(Provided text):
***

Jordana Bieze Foster, Editor
Healthcare researchers don’t get a lot of instant gratification. Typically it takes years for a study’s findings to have an impact on clinical practice, and often that doesn’t happen until those findings have been replicated by additional studies.
It makes sense. Practitioners are busy.
They don’t have a lot of time to sort through all of the latest research and try to figure out which findings are significant enough to justify a change in the way they practice. In fact, helping practitioners cut through the clutter for research news that’s not just interesting but also clinically relevant is, to me, one of LER’s most important functions.
Because every once in a while, we’re reminded of how powerful a single study can be when its conclusions somehow find their way into the clinical community’s collective consciousness.
This time, it’s the 2002 randomized clinical trial in The New England Journal of Medicine that found arthroscopy is no more effective than sham arthroscopy in patients with knee osteoarthritis. I’m sure most of you remember when that study was published. I know I do. I was editor of BioMechanics magazine at the time, and it was the top news story in our September 2002 issue. The strength of the evidence, plus the controversial decision to perform an invasive sham procedure on patients knowing there would be no benefit, made that study unquestionably newsworthy. But we had no way of knowing how, if at all, the findings might affect surgeons in the real world.

***

(Data excerpt):
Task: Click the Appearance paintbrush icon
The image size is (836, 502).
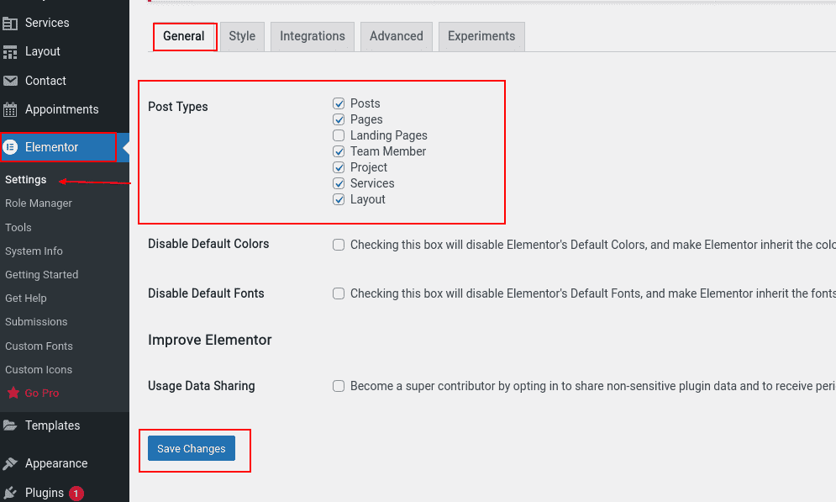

***

(Problems to work on):
**A.** Reproduce the editorial from "It makes sense." up to and including "most important functions.".
**B.** Answer these questions using the editorial:
(i) In which journal was the 2002 randomized clinical trial published?
(ii) What job did the writer hold when the trial was published?
(iii) What condition did the patients in the trial have?
**C.** Pick up the editorial on the 2002 knee arthroscopy trial after its final sentence and carry it forward.

(Results in order):
**A.**
It makes sense. Practitioners are busy.
They don’t have a lot of time to sort through all of the latest research and try to figure out which findings are significant enough to justify a change in the way they practice. In fact, helping practitioners cut through the clutter for research news that’s not just interesting but also clinically relevant is, to me, one of LER’s most important functions.

**B.**
(i) The New England Journal of Medicine
(ii) Editor of BioMechanics magazine
(iii) Knee osteoarthritis

**C.**
Now we have some idea. A Cleveland Clinic study just published in the American Journal of Sports Medicine found that utilization of knee arthroscopy for patients with OA decreased from 2.36 cases per surgeon in 2001—just prior to the publication of the NEJM study—to 1.4 cases per surgeon in 2009 (see “Arthroscopy attrition”).
Normally one wouldn’t think to credit a single study for such a dramatic shift in utilization. But in this case, it’s really the only explanation. To my knowledge, no other research teams have attempted to replicate the NEJM study protocol in the last decade. So that original study itself must have been the catalyst. Which means practitioners didn’t just hear about it. They also thought about it.
The senior author of the NEJM paper suggests surgeons must have been impressed with the methodological quality of their study. The senior author of the Cleveland Clinic analysis suggests that the “broad and sustained” media coverage of the original study might have made the difference.
I suspect both are right. Media coverage itself doesn’t make a study relevant. And the most revolutionary study in the world won’t change a thing if researchers are the only ones who know about it.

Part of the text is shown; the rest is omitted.